Food Allergy and Intolerance

Many different names are used to describe adverse reactions to foods, including food hypersensitivity, food intolerance, food allergy and many other medical and non-medical terms.  Food allergies were a rarity just 40 or 50 years ago, but today an estimated one out of every 13 children has a food allergy — and the incidence is increasing. According to UK data, hospitalizations for food allergy increased by 500 percent from 1990 to 2006 [1].



There are likely genetic and environmental factors triggering the rise in food allergies; genetic modification, food additives, and abnormal gut flora are some potential culprits.

Leading GMO expert Jeffrey Smith explained:

Levels of one known soy allergen, trypsin inhibitor, were up to seven times higher in cooked GM soy compared to cooked non-GM soy.
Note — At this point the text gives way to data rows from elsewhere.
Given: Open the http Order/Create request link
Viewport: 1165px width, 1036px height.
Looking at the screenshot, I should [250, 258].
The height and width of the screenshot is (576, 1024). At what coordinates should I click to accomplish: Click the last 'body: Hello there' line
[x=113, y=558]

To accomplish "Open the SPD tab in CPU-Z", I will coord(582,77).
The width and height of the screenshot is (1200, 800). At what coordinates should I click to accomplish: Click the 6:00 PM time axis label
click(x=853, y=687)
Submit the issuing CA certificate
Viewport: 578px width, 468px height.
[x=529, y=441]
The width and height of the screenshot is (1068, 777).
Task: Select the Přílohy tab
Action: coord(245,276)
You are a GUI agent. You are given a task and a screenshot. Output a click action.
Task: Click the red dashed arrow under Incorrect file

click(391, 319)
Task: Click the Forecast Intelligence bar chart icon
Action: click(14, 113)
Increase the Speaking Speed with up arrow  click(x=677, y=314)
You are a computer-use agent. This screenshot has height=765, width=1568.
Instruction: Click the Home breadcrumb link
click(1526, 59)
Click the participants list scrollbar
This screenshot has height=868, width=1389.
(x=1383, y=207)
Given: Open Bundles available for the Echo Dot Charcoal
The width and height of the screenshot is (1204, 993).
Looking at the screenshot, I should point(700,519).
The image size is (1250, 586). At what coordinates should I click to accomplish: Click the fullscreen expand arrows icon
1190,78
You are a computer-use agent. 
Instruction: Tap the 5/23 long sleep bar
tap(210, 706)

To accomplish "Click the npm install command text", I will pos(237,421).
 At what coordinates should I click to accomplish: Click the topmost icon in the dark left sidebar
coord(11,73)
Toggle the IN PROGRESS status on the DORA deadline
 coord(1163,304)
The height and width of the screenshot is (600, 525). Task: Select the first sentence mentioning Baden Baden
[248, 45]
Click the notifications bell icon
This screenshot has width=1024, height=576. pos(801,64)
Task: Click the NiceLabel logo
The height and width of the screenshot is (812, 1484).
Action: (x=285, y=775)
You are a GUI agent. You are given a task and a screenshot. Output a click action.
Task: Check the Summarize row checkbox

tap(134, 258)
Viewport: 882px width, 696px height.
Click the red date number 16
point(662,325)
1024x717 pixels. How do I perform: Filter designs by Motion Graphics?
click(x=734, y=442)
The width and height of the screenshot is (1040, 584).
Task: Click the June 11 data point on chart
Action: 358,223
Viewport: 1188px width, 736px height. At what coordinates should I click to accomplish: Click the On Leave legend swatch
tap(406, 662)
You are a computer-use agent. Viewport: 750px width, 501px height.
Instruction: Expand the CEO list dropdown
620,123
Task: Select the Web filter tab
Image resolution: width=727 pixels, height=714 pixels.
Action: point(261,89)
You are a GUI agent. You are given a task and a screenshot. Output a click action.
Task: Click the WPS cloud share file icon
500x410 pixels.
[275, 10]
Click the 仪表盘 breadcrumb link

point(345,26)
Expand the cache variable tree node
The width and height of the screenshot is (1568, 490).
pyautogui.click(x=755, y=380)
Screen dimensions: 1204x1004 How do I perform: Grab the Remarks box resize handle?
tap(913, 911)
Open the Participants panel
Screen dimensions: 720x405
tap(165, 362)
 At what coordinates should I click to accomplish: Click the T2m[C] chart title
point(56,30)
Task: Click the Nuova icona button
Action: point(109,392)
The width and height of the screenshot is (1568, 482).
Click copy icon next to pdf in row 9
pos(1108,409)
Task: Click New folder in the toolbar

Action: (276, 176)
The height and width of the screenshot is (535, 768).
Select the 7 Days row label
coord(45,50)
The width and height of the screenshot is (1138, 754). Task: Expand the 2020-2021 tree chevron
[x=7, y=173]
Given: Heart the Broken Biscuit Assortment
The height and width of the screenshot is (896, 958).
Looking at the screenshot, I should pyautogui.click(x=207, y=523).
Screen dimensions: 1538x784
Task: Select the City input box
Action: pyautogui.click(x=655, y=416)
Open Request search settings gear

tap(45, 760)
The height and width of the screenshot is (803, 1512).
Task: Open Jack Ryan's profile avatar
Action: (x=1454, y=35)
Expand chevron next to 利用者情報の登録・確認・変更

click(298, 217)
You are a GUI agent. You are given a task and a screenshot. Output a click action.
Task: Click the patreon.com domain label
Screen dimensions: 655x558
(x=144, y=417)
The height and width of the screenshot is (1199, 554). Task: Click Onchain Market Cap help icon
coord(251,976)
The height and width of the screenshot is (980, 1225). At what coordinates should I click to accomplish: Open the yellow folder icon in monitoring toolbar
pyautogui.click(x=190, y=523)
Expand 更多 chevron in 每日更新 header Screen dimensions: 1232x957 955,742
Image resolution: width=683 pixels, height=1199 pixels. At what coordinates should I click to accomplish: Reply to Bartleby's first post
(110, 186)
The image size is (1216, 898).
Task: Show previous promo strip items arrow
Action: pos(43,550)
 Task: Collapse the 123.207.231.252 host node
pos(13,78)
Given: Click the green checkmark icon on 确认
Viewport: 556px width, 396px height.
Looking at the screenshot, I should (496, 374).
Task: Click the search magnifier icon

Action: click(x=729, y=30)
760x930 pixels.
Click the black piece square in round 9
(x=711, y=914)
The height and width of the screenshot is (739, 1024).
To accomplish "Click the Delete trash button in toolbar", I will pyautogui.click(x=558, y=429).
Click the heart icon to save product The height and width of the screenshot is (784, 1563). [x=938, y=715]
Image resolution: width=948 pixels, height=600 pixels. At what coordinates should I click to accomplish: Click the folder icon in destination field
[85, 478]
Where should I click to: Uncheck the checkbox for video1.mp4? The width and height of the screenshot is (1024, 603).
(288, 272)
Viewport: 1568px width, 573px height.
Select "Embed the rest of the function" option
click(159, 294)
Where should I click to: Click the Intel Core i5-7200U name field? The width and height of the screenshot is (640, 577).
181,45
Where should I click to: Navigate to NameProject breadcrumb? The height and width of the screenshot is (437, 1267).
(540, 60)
Another study discovered a unique, unexpected protein in GM soy, likely to trigger allergies. In addition, of eight human subjects who had a skin-prick (allergy-type) reaction to GM soy, one did not also react to non-GM soy, suggesting that GM soy is uniquely dangerous”.

Abnormalities in your immune system—such as allergies and autoimmune diseases—are a common outcome of GAPS, as about 85 percent of your immune system is located in your gut (more on gut health). When your gut flora is abnormal, your gut lining begins to deteriorate, since it is actively maintained by your gut flora.

According to Dr. Natasha Campbell-McBride, who discovered GAPS:

“It becomes like a sieve, and foods don’t get the chance to be digested properly before they are absorbed. They’re absorbed in this maldigested or partially broken down form. When the immune system and the bloodstream finds them and looks at them, it doesn’t recognize them as food. It says, ‘You’re not food. I don’t recognize you,’ and it reacts to them. It creates immune complexes, which attack these partially digested proteins. As a result, we’ll get all sorts of symptoms in your body.”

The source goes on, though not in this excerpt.